NASA’s Kepler telescope has identified 503 new potential planets, some of which may even be habitable.
“Some of these new planet candidates are small and some reside in the habitable zone of their stars, but much work remains to be done to verify these results,” said Roger Hunter, Kepler mission manager of NASA’s Ames Research Center.
Just 132 of the potential planets have been confirmed by follow-up observations to date, however mission scientists expect at least 90 percent will end up being the real deal.
Researchers said the new haul was pulled from observations that Kepler made during its first three years of operation, from May 2009 to March 2012.
The telescope has not done any planet hunting since being put out of action by a failure in its orientation-maintaining system last month.
The Kepler spacecraft launched in March 2009, kicking off a three and a half long year mission to determine how common Earth-like planets are throughout the Milky Way galaxy.
Kepler spots exoplanets by detecting the tiny brightness dips caused when they pass in front of their stars’ faces from the instrument’s perspective.
The observatory does this precision work by staying locked onto 150,000-plus target stars using three gyroscope-like devices called reaction wheels.
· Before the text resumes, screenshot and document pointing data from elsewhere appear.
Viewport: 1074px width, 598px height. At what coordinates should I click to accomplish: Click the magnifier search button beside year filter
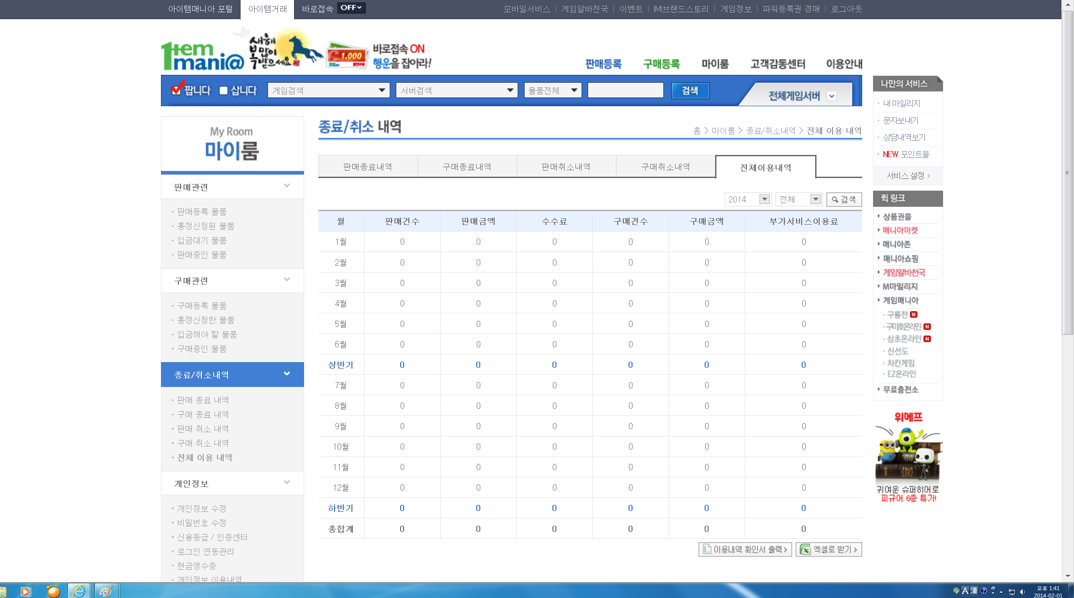point(843,199)
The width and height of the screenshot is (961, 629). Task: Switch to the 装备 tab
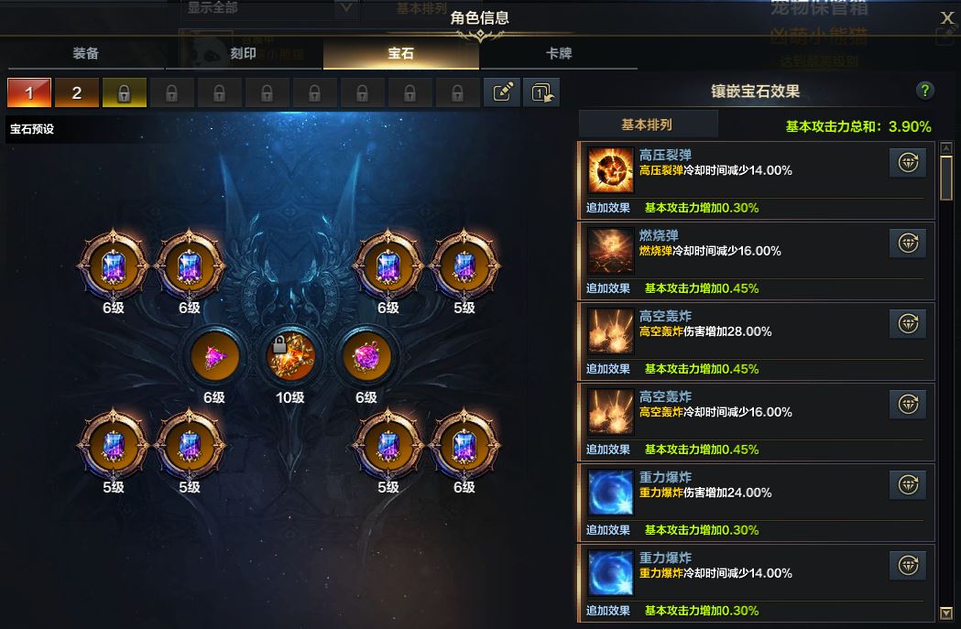click(x=86, y=54)
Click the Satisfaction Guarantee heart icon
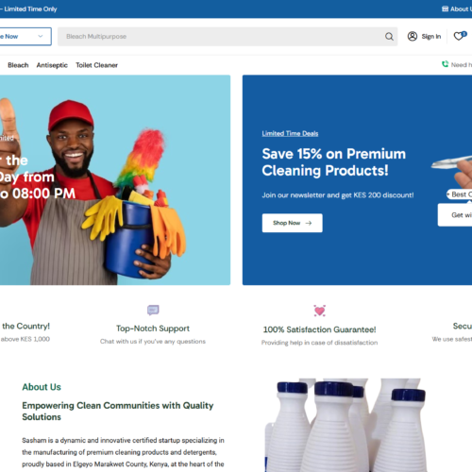This screenshot has height=472, width=472. [x=319, y=311]
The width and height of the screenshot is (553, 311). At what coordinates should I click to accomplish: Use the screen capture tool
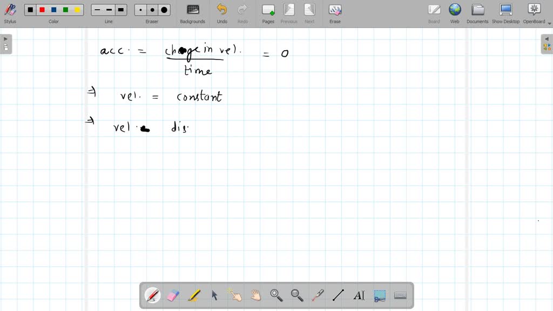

“At the beginning of June, the team delivered 1,924 new Kepler Objects of Interest (KOIs) to the NASA Exoplanet Archive and 503 already have been dispositioned as planet candidates, while many others are destined to become false positives,” Roger Hunter said.
“These newly announced planet candidates bring the current count of Kepler planet candidates to 3,216. Some of these new planet candidates are small and some reside in the habitable zone of their stars, but much work remains to be done to verify these results. The team continues to assess and disposition the remaining KOIs,” he added.